В шахматах это называется цуцванг, когда нет хороших ходов,
любые шаги ведут к потерям. Ежов знает главную причину – лучшие
кадры ушли с Артузовым, наверняка заготовил убийственный довод,
вроде «незаменимых людей нет». Но и выкручиваться нельзя, лишать
нового руководителя удовольствия выстрелить заготовкой…
- Так точно, товарищ нарком. Результаты неудовлетворительные.

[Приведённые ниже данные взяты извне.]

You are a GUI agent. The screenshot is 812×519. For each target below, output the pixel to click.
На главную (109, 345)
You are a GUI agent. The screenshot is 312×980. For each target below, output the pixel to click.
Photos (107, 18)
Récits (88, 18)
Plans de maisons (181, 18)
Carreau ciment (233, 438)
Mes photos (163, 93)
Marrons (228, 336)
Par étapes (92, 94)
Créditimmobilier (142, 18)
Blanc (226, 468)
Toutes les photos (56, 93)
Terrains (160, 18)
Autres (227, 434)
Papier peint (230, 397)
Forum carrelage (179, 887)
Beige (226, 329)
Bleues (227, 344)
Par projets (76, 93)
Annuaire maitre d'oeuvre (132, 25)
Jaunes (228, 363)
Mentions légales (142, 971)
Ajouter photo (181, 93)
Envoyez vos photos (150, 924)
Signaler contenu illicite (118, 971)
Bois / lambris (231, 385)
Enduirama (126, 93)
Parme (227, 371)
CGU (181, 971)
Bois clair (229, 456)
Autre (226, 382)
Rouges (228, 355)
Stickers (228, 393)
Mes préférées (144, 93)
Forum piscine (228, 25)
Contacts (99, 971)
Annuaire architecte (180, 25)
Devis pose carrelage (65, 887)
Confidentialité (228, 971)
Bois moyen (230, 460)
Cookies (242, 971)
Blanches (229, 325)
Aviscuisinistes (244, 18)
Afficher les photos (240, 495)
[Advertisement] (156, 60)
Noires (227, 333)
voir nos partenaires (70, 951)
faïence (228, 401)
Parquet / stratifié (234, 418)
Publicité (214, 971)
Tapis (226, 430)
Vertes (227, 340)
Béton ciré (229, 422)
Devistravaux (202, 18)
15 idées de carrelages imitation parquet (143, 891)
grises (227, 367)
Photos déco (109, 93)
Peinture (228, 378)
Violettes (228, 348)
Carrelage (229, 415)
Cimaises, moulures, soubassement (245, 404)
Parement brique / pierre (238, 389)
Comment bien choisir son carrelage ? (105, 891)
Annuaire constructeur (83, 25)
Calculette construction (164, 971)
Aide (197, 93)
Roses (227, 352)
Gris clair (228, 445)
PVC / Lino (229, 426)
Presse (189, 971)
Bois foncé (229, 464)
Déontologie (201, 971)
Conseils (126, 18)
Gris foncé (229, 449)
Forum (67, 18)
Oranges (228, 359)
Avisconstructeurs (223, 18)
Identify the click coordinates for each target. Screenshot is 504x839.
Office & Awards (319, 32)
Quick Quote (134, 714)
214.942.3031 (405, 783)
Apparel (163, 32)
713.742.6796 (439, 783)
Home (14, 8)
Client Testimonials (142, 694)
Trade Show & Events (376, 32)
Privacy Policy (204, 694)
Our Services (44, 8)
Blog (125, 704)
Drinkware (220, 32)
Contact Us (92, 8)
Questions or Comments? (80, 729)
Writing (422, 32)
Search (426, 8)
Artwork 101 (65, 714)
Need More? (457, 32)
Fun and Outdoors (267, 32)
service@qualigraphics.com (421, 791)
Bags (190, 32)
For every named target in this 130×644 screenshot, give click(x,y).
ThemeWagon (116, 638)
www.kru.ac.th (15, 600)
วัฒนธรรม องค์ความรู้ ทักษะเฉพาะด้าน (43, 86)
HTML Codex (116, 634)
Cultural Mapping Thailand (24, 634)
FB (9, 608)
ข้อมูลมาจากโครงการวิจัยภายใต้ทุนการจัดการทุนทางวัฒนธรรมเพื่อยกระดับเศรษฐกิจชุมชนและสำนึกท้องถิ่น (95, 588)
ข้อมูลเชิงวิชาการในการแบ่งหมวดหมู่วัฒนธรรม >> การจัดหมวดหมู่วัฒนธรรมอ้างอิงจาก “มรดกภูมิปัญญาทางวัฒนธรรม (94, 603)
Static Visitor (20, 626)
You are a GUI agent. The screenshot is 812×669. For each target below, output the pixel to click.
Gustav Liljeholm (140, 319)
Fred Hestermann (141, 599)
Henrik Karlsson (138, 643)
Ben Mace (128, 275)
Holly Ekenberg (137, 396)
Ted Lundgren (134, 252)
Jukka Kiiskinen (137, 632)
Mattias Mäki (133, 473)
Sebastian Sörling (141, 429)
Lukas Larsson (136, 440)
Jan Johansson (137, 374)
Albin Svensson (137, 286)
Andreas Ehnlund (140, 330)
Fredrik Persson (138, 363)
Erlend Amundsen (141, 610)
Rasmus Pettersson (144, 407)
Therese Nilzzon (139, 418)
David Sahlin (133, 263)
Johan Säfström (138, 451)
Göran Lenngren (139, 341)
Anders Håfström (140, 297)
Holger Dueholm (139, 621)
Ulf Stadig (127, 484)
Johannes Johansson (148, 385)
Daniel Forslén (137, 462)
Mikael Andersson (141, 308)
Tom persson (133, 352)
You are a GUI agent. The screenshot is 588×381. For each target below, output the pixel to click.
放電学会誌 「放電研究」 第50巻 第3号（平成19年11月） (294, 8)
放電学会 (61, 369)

Новые кадры после перевода Артузова недостаточно компетентны.
- Ценю большевистскую прямоту. Что же вы предприняли, товарищ
Слуцкий, для исправления положения?
- Налаживаем агентурную сеть. Обучаем, посылаем людей.
- Да? И что эти люди? Навербовали агентов в стане врага? В
белогвардейских организациях? В антисоветском подполье? Среди
троцкистов? В штабах империалистических армий?

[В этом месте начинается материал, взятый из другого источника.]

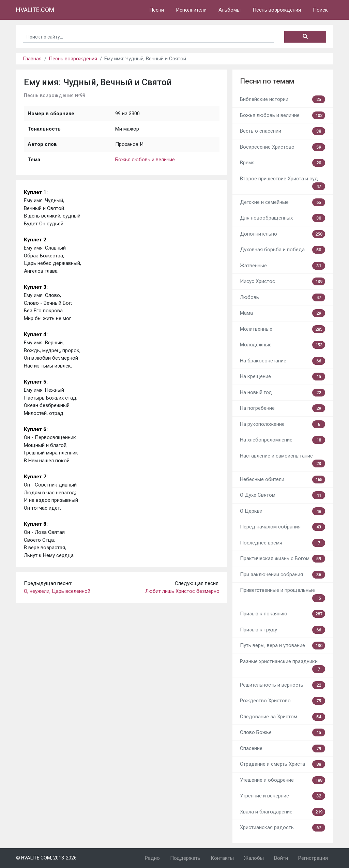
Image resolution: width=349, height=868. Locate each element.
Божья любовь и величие (145, 160)
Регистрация (313, 858)
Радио (152, 858)
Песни (156, 10)
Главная (32, 59)
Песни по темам (267, 81)
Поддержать (185, 858)
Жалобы (254, 858)
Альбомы (229, 10)
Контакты (222, 858)
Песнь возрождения (277, 10)
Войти (281, 858)
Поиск (320, 10)
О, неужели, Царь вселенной (57, 591)
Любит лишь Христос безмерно (182, 591)
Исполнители (191, 10)
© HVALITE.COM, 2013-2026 (46, 858)
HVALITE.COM (35, 10)
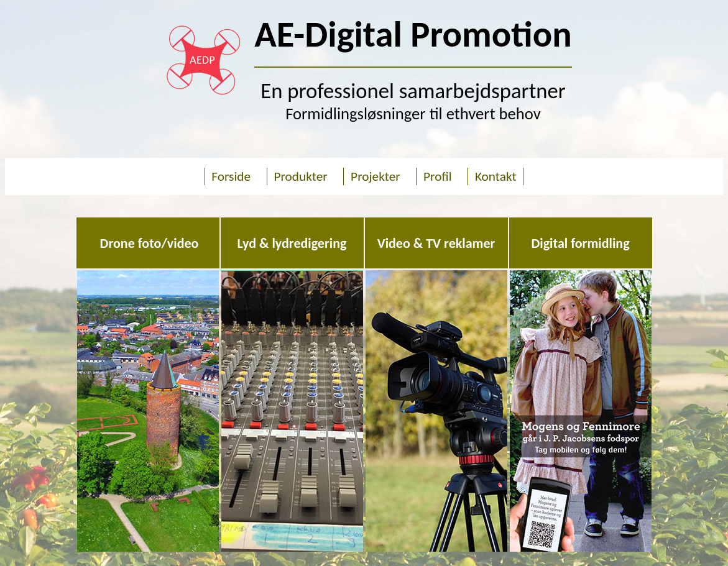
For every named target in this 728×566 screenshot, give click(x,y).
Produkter (300, 176)
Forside (233, 176)
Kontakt (494, 176)
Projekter (372, 176)
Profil (437, 176)
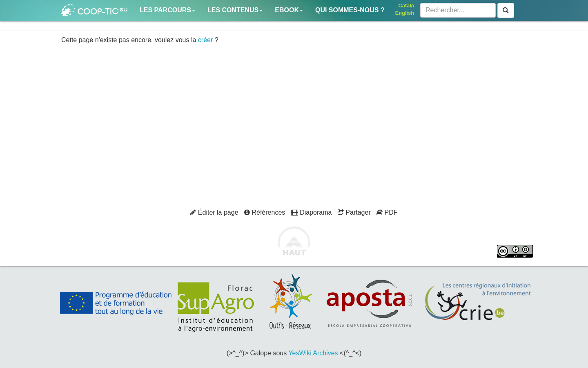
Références (265, 212)
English (405, 13)
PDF (387, 212)
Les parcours (167, 10)
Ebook (289, 10)
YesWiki (300, 353)
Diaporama (312, 212)
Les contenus (235, 10)
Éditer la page (214, 212)
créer (205, 40)
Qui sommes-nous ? (350, 10)
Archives (325, 353)
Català (406, 5)
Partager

Слуцкий открыл было рот для ответа и беспомощно его захлопнул,
изображая большую пухлую рыбу. Такие вещи нельзя обсуждать даже на
коллегии госбезопасности! Здесь же, в присутствии далёких от
нелегальной работы сотрудников, вообще немыслимо…
- У вас есть что сказать? – рявкнул Агранов. – Вы хотя бы
контролируете иностранную агентуру?
Злость непосредственного начальства вернула опору. Руководитель
ГБ, только что пролетевший мимо кресла наркома, несёт полную
ответственность за разведку наряду со Слуцким.
- Так точно! Агентура приступила к выполнению заданий.
Результаты будут. Вынужден доложить, что прежнее руководство
недооценивало значение внешней разведки для заблаговременного
предупреждения контрреволюционных вылазок.
Ежов благосклонно кивнул. Агранов примолк. «Прежнее руководство»
– это и он сам. Выходит, Слуцкий думает воспользоваться переменами
и подсидеть начальника госбезопасности?
Нарком плавно повёл совещание к финишу. Оказывается, причиной
перевода Ягоды послужили отнюдь не его таланты в области почтовой
связи, а медлительность в разоблачении троцкистско-зиновьевского
заговора. Медлительность, соседствующая с преступной халатностью
или саботажем. Товарищ Сталин верит, что отныне НКВД будет
оперативно реагировать на любые антипартийные и антигосударственные
вылазки.
Только у себя в кабинете Слуцкий перевёл дух. Как ни позорно
признаться, пальцы, доставшие папиросы «Казбек», мелко дрожали.
- Разрешите, товарищ комиссар?
- Входи, Ефимов, - Слуцкий привычно включился в роль начальника,
царя и бога над своим отделом. Есть новости от триста первого?